Crowley, a founder and long-time head of the Atlantic Institute for Market Studies, has spent decades preaching the free market gospel in some of the most inhospitable climes in North America for such a message. The theme of the book is tradition, Canadian tradition. A mental framework that dominated the first century of Canada’s existence as a federal state. Thrift, family, economic individualism and small and limited governments were the hallmarks of Canada then. A confluence of two powerful forces, the first the entrance of the baby boomers into the workforce, and second the emergence of Quebec nationalism in the wake of the Quiet Revolution, provoked a dramatic – and detrimental change in public policy and cultural attitudes. Crowley does not dismiss the importance of ideas in the shift to bigger and more intrusive government. He notes that Canada’s volte face from its traditional approach was more dramatic than other nations with a similar history, notably the United States and Australia. Broad intellectual trends set the stage, but it was specific Canadian factors that gave us our current Canadian sized government.

Crowley begins with demography; the baby boom. A jump in the birth rate in the fifteen or so years after the end of the Second World War. This major blip in the demographic charts was more intense in Canada than elsewhere in the developed world.

[. . .]

Economists have blamed this liberalization for Canada’s higher structural unemployment over the last forty years. UI, over time, also acquired regional variations, being especially generous to underdeveloped parts of Canada. In tandem with liberalized UI, straight welfare was also expanded. Combined they produced a gigantic welfare trap. The end result can be seen in Margaret Wente’s notorious, though accurate, description of Newfoundland as “the most vast and scenic welfare ghetto in the world.” To finance this generosity the federal government expanded equalization, the transfer of wealth between the richer and poorer regions of Canada.
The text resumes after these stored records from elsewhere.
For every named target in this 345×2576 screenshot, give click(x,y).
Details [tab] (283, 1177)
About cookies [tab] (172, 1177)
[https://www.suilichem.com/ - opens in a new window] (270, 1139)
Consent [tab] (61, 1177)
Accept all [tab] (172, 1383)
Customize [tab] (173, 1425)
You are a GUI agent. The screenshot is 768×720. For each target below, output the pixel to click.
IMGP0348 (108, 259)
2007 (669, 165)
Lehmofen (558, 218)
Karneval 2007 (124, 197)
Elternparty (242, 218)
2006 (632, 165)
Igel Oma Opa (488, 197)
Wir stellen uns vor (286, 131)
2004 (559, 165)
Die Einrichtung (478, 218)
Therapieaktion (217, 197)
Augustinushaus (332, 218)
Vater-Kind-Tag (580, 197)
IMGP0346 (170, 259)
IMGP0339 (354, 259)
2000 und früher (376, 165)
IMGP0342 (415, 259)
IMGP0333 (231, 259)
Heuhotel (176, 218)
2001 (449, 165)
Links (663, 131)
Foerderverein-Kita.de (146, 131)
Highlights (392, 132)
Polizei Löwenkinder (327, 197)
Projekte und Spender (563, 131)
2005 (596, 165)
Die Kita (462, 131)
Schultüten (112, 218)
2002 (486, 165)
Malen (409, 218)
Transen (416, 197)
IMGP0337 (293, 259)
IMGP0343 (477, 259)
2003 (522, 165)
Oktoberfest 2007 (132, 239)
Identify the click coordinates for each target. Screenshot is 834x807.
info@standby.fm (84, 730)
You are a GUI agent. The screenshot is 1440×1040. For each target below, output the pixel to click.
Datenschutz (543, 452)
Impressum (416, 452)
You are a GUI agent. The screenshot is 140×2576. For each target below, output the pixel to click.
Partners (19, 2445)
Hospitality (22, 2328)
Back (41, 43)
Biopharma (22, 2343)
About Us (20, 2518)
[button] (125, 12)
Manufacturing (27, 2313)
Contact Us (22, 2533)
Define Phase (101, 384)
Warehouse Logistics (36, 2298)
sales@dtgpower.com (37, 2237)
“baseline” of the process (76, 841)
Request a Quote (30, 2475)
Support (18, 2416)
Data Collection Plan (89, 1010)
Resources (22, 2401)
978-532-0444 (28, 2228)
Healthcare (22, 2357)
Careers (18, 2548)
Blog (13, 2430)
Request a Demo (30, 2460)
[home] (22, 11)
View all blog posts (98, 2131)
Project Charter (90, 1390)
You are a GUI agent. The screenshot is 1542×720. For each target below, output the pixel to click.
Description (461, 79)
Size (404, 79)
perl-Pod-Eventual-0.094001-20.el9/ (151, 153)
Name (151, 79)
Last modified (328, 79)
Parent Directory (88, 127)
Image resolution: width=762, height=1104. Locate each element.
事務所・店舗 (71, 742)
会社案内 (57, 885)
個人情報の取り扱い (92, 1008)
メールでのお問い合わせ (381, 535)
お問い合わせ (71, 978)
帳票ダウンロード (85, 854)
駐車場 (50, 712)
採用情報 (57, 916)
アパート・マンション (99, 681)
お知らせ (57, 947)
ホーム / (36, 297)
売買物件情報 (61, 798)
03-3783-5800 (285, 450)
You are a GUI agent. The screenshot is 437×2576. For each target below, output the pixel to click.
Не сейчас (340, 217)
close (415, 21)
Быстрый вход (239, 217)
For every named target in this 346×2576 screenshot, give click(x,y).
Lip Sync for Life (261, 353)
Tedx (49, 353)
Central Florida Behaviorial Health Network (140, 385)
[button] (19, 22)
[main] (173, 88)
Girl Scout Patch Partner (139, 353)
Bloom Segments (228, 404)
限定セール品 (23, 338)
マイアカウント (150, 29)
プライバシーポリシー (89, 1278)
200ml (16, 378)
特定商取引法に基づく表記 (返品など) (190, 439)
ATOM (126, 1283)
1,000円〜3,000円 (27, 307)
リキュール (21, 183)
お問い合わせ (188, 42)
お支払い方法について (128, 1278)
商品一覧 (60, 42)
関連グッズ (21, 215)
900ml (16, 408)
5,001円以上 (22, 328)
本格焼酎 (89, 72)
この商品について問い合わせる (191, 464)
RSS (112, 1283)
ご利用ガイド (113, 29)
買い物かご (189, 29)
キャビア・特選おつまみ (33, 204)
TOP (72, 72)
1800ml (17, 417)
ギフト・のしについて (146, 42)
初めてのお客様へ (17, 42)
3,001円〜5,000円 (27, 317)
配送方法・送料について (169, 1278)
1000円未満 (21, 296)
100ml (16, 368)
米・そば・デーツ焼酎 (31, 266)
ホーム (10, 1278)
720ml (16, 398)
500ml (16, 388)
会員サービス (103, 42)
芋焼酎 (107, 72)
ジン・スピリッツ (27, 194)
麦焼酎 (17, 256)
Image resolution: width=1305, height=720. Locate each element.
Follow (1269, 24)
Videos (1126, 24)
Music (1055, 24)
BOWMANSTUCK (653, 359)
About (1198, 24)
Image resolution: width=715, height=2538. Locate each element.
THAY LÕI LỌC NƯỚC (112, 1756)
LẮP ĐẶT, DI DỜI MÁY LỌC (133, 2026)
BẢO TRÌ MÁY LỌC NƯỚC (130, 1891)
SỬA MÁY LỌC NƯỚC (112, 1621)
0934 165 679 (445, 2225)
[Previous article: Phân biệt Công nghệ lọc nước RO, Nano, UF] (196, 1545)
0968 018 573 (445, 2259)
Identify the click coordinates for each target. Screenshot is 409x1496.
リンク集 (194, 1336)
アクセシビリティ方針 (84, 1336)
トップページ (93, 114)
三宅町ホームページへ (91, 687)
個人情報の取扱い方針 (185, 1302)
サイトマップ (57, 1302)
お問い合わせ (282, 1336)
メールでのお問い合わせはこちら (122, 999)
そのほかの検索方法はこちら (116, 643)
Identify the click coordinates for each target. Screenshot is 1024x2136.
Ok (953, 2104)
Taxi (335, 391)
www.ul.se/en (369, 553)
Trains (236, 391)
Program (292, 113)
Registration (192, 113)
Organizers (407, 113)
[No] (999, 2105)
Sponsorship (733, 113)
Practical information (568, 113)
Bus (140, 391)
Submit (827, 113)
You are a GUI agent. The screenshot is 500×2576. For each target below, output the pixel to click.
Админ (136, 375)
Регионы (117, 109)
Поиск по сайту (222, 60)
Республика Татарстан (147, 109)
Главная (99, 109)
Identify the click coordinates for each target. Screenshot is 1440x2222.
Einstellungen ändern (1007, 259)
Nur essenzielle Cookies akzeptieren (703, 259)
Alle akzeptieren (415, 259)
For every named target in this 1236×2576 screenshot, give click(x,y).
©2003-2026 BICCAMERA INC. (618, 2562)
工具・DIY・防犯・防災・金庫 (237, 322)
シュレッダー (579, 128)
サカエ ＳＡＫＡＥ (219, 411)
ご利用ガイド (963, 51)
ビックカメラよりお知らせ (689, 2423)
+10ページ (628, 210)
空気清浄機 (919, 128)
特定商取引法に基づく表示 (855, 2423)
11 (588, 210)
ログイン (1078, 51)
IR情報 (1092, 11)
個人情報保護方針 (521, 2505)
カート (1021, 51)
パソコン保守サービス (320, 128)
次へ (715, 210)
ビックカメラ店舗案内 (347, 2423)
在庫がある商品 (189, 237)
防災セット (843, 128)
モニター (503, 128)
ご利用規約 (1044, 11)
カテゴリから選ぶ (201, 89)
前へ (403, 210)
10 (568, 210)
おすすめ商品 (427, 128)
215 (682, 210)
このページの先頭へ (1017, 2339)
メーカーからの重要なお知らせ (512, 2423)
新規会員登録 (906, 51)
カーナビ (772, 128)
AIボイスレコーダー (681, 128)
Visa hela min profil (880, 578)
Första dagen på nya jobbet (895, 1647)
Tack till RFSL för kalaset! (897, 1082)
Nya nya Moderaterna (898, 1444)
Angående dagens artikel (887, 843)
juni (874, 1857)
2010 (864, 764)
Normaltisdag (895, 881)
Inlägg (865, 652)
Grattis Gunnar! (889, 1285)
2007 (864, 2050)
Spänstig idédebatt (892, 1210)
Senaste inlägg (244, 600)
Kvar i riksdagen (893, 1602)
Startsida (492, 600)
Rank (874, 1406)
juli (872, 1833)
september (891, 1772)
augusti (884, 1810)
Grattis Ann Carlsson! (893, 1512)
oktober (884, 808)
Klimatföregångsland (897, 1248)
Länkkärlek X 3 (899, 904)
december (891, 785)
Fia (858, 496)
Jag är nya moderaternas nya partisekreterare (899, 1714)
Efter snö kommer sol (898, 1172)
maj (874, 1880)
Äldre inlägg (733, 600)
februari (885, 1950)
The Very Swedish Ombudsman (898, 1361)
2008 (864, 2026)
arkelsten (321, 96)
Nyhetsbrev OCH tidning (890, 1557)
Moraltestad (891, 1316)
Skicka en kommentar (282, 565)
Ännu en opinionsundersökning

Until the mid-1970s there were only two “have” provinces, Ontario and British Columbia. The main weight of equalization, however, fell upon the Dominion’s largest, richest and most industrialized province, Ontario. When the province’s premier in the 1960s, the charismatic John P Robarts, was questioned about the burdens of equalization, he justified it thusly: Ontario was in effect exporting purchasing power to the other regions of Canada.